The more of your income you save today and the more you spend on your children rather than yourselves, the lower the amount of income you'll need to replace in retirement. The missing number here is how much the two of your spend on yourselves as a couple.

Here are some rough estimates that will put the size of the project in perspective. If your husband retires at 66 his Social Security benefit should be about $2,400 a month in today's dollars. Your benefits, at 62, should be about $900 a month. That’s nearly $40,000 a year in benefits. If your husband retires at 70 and you take benefits at age 66, the total should be about $57,000. Either way, that's a good running start.

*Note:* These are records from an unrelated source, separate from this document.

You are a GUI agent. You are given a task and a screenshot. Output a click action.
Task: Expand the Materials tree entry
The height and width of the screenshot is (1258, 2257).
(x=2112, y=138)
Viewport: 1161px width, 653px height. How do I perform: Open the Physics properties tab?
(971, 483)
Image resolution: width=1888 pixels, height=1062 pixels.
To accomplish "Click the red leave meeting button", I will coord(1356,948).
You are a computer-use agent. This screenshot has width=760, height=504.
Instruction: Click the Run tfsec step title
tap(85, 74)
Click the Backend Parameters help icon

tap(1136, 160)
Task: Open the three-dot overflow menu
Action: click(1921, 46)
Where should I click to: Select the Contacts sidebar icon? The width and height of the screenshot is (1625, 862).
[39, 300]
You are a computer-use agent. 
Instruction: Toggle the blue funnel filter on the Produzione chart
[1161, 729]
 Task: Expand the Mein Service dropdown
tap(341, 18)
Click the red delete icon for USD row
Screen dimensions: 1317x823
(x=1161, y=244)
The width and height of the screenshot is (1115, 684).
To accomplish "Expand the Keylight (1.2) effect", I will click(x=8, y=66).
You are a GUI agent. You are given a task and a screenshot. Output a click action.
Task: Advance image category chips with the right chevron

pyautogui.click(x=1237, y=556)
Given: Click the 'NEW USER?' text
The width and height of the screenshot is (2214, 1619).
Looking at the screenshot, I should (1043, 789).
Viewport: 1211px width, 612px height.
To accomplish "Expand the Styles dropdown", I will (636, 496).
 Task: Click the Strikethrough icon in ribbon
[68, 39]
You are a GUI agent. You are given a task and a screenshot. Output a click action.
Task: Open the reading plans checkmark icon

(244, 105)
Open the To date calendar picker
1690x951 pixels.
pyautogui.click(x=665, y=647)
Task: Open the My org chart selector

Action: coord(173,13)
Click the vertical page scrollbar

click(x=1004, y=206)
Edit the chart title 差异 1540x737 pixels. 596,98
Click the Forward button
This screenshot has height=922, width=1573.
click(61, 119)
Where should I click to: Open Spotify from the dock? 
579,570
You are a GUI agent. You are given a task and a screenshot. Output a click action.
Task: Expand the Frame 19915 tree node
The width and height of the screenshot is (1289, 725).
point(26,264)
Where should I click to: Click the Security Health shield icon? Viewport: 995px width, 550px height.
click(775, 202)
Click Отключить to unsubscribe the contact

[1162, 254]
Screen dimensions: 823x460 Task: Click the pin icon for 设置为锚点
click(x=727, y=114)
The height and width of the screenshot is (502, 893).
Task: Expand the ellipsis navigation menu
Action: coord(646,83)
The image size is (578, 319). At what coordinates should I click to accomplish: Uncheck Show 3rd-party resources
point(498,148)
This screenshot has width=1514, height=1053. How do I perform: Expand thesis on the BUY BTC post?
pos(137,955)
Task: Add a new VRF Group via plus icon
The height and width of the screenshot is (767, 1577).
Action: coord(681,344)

Everything else must come from investment income. If you can live on Social Security plus $100,000 of investment income, you'll need about $2.5 million, assuming a 4 percent annual withdrawal rate. That's $1.5 million in new savings or appreciation of the existing $1 million. Either way, it's a long shot.

Your plan B— downsize and pay off all debt— could make everything easier.

Only published comments... May 19 2010, 03:00 PM by admin


Comments

 

FredBKK said:

Dear Scott, would you please explain what you meant by "It doesn’t work to compare the interest cost of a declining debt with the interest earnings of a fixed investment."

May 23, 2010 10:17 AM
 

scottb said:

Consider a 5 year car loan. Your payments include interest and principal. Month by month the amount owed declines until the loan is paid off. As the loan progresses the amount of interest charged each month also declines because less money is owed.

That is a fundamentally different situation that a regular payment from a loan that is not reduced. When this loan matures there is a single repayment of principal compared to 60 small repayments of principal for the 5 year car loan.